══ Data for this task

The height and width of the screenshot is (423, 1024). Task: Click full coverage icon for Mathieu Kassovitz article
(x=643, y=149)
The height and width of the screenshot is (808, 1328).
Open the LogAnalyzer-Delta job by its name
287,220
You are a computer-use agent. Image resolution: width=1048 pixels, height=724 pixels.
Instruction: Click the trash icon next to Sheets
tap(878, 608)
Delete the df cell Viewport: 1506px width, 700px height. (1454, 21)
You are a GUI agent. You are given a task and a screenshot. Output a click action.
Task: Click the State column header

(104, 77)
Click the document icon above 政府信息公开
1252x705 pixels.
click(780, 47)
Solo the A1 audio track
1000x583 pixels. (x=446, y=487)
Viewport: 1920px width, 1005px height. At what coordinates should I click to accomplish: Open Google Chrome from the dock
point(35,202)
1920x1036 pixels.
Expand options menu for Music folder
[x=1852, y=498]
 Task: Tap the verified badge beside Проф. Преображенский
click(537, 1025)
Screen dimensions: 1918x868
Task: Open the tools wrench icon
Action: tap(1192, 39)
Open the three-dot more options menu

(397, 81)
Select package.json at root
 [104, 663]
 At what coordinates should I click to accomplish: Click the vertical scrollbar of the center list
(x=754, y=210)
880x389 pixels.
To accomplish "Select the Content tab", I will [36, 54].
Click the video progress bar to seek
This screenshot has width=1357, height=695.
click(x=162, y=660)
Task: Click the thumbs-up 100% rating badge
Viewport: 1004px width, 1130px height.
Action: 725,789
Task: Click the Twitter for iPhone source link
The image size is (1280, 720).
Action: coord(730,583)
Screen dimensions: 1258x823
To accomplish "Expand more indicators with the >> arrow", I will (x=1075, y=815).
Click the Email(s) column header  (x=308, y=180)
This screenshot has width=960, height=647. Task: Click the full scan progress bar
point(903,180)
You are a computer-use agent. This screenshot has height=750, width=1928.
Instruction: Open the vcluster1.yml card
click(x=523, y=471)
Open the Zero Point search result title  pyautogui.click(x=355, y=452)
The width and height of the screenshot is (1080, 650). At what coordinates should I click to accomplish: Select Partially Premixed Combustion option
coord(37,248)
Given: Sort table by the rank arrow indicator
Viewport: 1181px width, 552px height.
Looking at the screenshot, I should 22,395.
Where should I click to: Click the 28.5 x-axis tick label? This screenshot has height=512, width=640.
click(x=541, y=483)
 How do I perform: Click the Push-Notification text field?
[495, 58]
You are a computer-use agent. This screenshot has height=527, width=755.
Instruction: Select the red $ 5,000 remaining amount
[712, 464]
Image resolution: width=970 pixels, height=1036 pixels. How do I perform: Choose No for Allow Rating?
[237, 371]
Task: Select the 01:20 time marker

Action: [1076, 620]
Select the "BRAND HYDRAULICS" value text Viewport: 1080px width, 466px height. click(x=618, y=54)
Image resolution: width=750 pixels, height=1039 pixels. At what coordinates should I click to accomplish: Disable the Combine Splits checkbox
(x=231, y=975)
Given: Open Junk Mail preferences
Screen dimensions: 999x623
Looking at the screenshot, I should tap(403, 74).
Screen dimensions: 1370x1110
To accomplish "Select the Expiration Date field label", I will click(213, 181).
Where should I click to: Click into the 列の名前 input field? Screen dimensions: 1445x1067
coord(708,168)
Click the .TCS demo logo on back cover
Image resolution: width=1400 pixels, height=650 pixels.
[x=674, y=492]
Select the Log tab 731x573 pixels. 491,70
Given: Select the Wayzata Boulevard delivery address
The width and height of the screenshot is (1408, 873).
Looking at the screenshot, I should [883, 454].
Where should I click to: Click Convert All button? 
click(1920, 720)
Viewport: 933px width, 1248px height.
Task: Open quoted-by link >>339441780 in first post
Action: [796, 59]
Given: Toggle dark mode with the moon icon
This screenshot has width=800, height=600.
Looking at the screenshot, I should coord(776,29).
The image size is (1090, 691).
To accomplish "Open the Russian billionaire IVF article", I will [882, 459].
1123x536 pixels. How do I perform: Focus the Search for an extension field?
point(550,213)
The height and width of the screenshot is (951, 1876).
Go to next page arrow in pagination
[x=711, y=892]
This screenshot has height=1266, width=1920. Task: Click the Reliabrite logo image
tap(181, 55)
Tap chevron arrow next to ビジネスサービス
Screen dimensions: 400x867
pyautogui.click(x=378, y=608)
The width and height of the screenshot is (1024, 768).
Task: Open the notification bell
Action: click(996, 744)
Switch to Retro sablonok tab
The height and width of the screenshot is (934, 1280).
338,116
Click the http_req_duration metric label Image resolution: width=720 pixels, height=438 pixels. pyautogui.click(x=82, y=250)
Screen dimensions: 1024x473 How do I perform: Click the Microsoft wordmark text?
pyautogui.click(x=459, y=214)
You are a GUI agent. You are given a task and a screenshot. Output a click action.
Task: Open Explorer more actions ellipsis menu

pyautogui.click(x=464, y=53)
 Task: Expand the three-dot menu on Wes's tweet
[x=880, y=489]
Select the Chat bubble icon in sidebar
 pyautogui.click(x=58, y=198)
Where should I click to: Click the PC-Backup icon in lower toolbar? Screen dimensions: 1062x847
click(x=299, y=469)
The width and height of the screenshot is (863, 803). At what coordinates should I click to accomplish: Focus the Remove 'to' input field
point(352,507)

════

Quote the records from their first line to the line with "880x389 pixels.", inclusive, without adding or dropping anything.

The height and width of the screenshot is (423, 1024). Task: Click full coverage icon for Mathieu Kassovitz article
(x=643, y=149)
The height and width of the screenshot is (808, 1328).
Open the LogAnalyzer-Delta job by its name
287,220
You are a computer-use agent. Image resolution: width=1048 pixels, height=724 pixels.
Instruction: Click the trash icon next to Sheets
tap(878, 608)
Delete the df cell Viewport: 1506px width, 700px height. (1454, 21)
You are a GUI agent. You are given a task and a screenshot. Output a click action.
Task: Click the State column header

(104, 77)
Click the document icon above 政府信息公开
1252x705 pixels.
click(780, 47)
Solo the A1 audio track
1000x583 pixels. (x=446, y=487)
Viewport: 1920px width, 1005px height. At what coordinates should I click to accomplish: Open Google Chrome from the dock
point(35,202)
1920x1036 pixels.
Expand options menu for Music folder
[x=1852, y=498]
 Task: Tap the verified badge beside Проф. Преображенский
click(537, 1025)
Screen dimensions: 1918x868
Task: Open the tools wrench icon
Action: tap(1192, 39)
Open the three-dot more options menu

(397, 81)
Select package.json at root
 [104, 663]
 At what coordinates should I click to accomplish: Click the vertical scrollbar of the center list
(x=754, y=210)
880x389 pixels.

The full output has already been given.